▶ [Task brief]:
Exercise in exact copying: restate word for word only the lines below from the one containing "Image resolution: width=882" through the one containing "Task: Click the Save Changes disk button", omitting any pictures.

(Stored items)

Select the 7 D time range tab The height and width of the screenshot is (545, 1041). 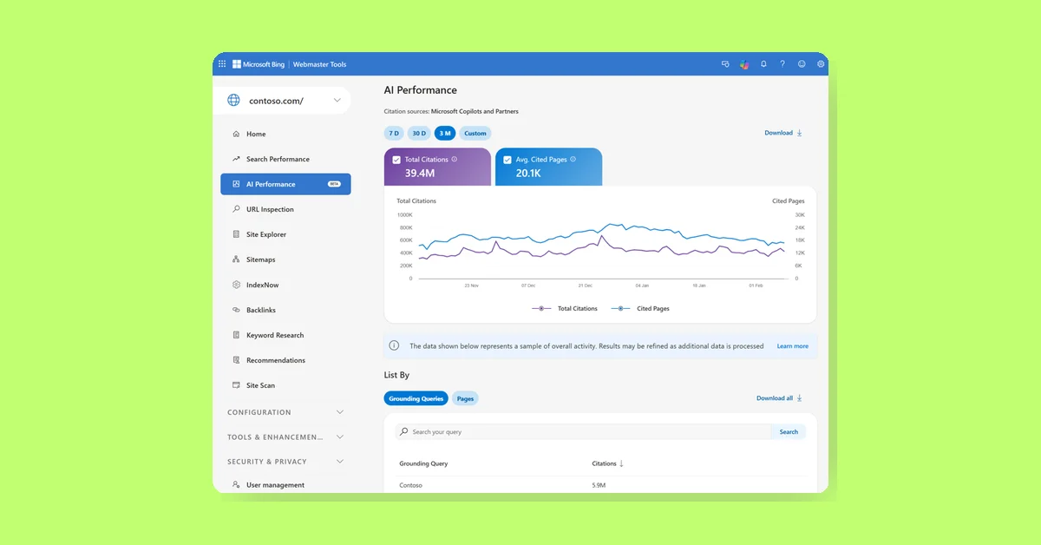tap(393, 133)
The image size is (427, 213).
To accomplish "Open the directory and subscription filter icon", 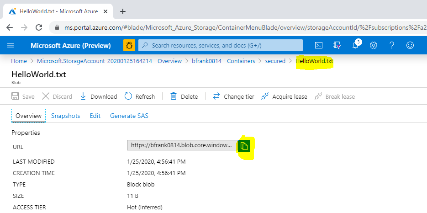I will (337, 45).
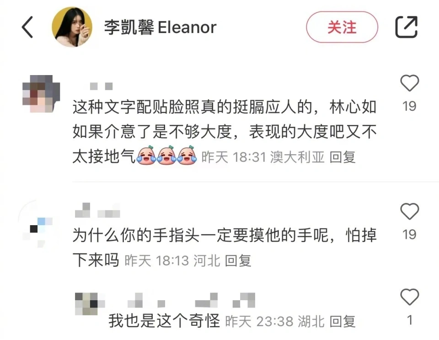The width and height of the screenshot is (439, 340).
Task: Like the comment about 林心如
Action: pyautogui.click(x=409, y=83)
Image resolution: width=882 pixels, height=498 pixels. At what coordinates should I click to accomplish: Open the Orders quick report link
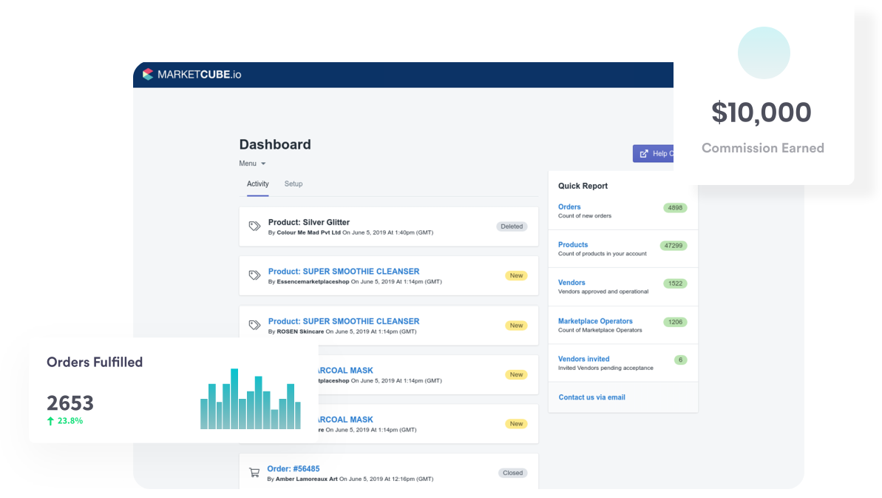[x=569, y=206]
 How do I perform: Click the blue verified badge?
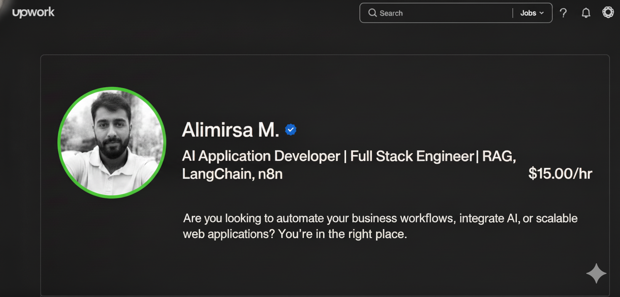[291, 130]
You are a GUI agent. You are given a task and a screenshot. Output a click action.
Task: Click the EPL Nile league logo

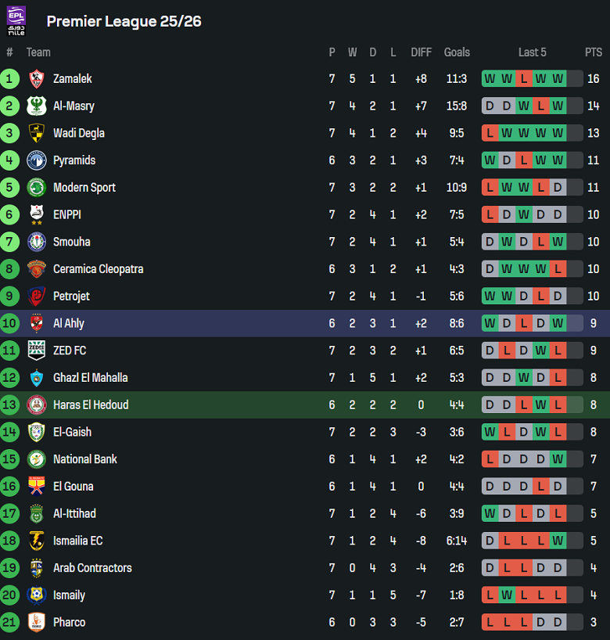click(16, 20)
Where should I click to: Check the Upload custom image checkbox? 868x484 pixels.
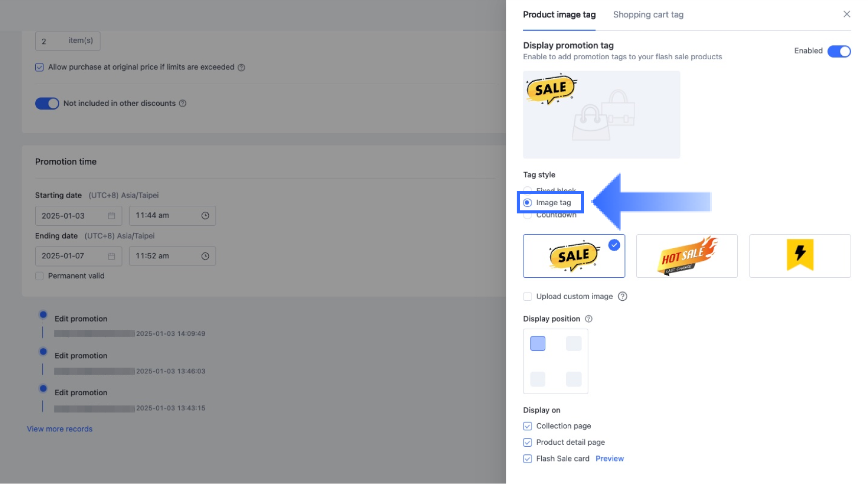tap(527, 297)
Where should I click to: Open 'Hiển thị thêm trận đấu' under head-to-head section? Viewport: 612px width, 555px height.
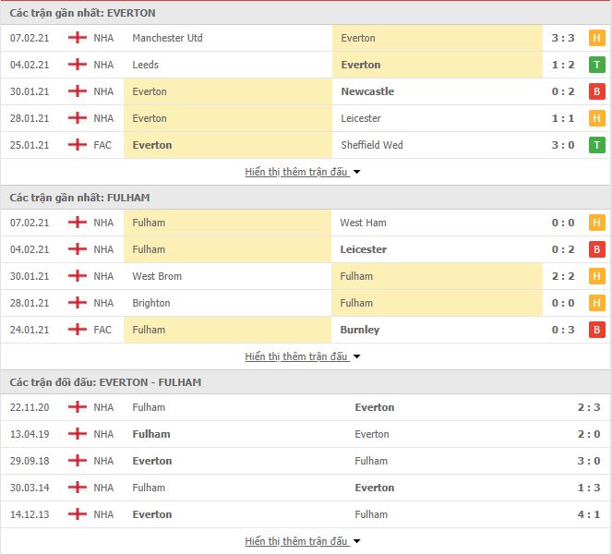point(296,541)
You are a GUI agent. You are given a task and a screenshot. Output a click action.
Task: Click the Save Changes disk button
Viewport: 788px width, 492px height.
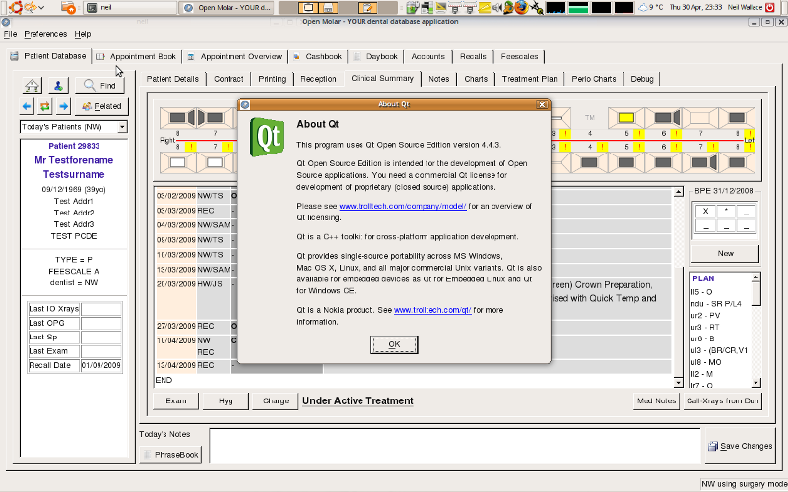tap(740, 446)
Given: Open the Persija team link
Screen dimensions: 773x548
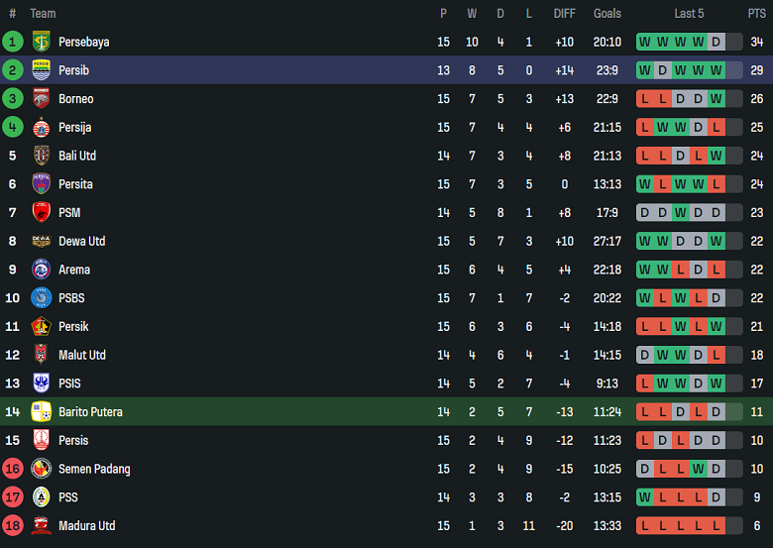Looking at the screenshot, I should click(75, 127).
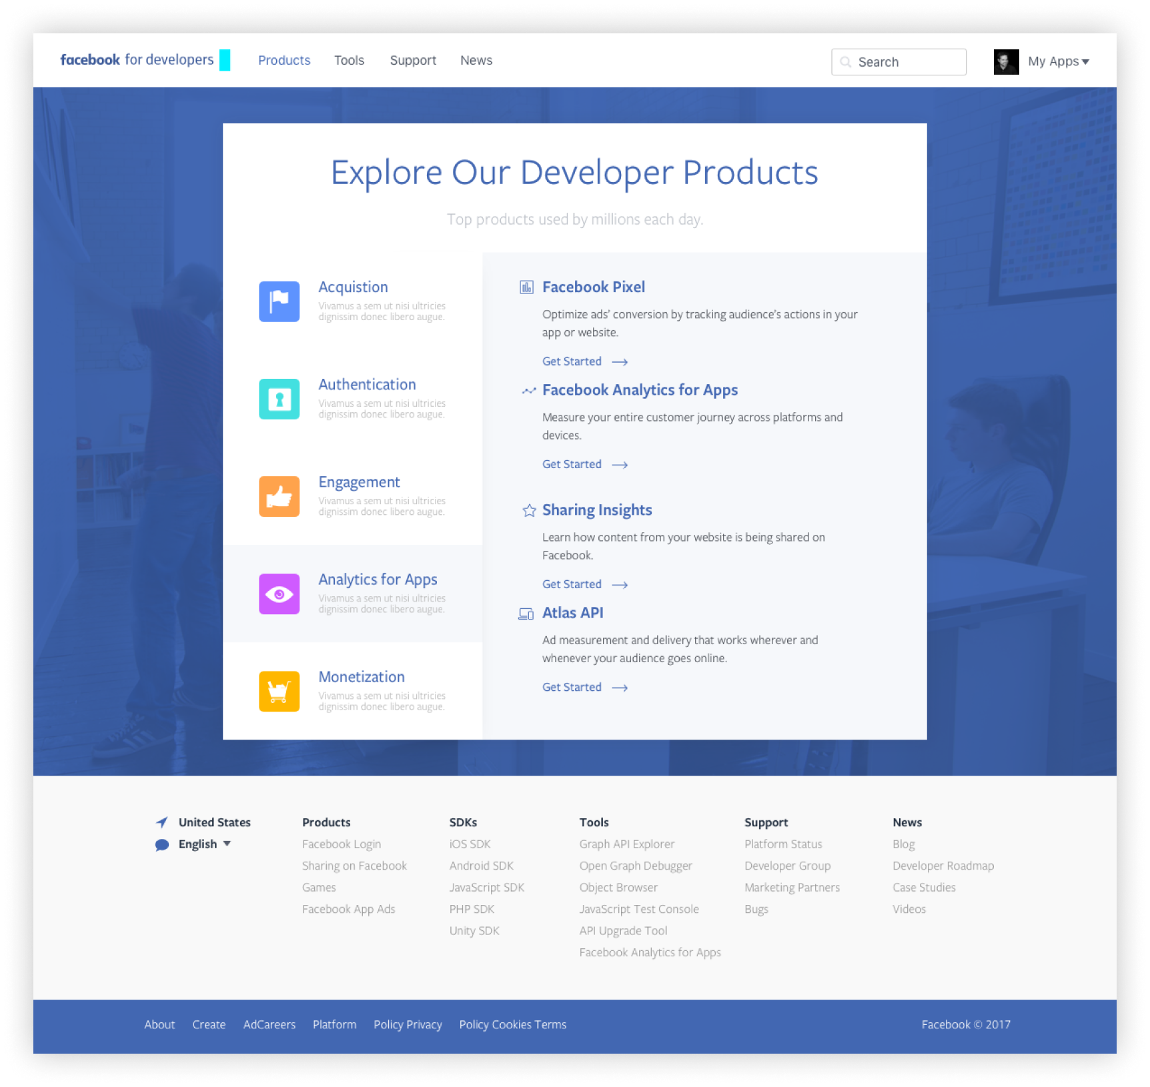This screenshot has height=1087, width=1150.
Task: Click the location arrow icon near United States
Action: [162, 822]
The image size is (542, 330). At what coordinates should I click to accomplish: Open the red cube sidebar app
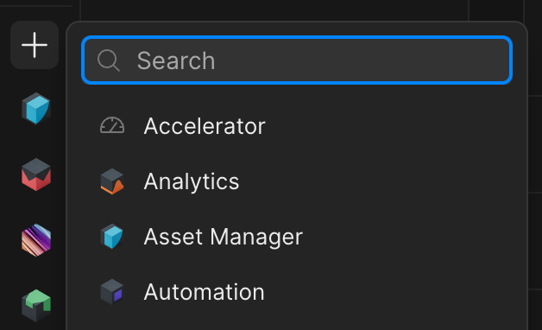[x=36, y=175]
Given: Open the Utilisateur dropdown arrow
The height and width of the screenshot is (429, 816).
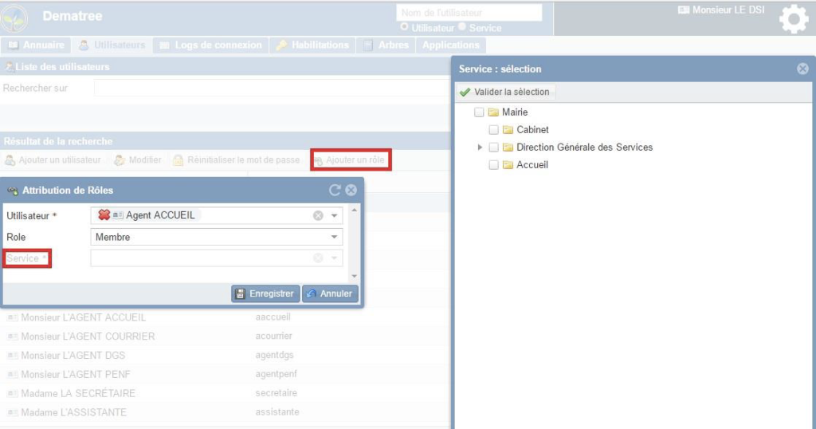Looking at the screenshot, I should [334, 215].
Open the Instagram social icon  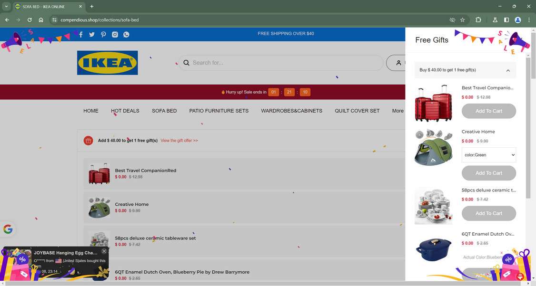(115, 35)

▶ [Expected answer]:
Image resolution: width=882 pixels, height=498 pixels. At what coordinates should I click to accomplish: Open the Orders quick report link
[x=569, y=206]
 How do I perform: Click the blue verified badge?
[291, 130]
You are a GUI agent. You are given a task and a screenshot. Output a click action.
Task: Click the EPL Nile league logo

click(16, 20)
Where should I click to: Check the Upload custom image checkbox? 868x484 pixels.
tap(527, 297)
Where should I click to: Open 'Hiển thị thêm trận đấu' under head-to-head section? Viewport: 612px width, 555px height.
point(296,541)
You are a GUI agent. You are given a task and a screenshot. Output a click action.
Task: Click the Save Changes disk button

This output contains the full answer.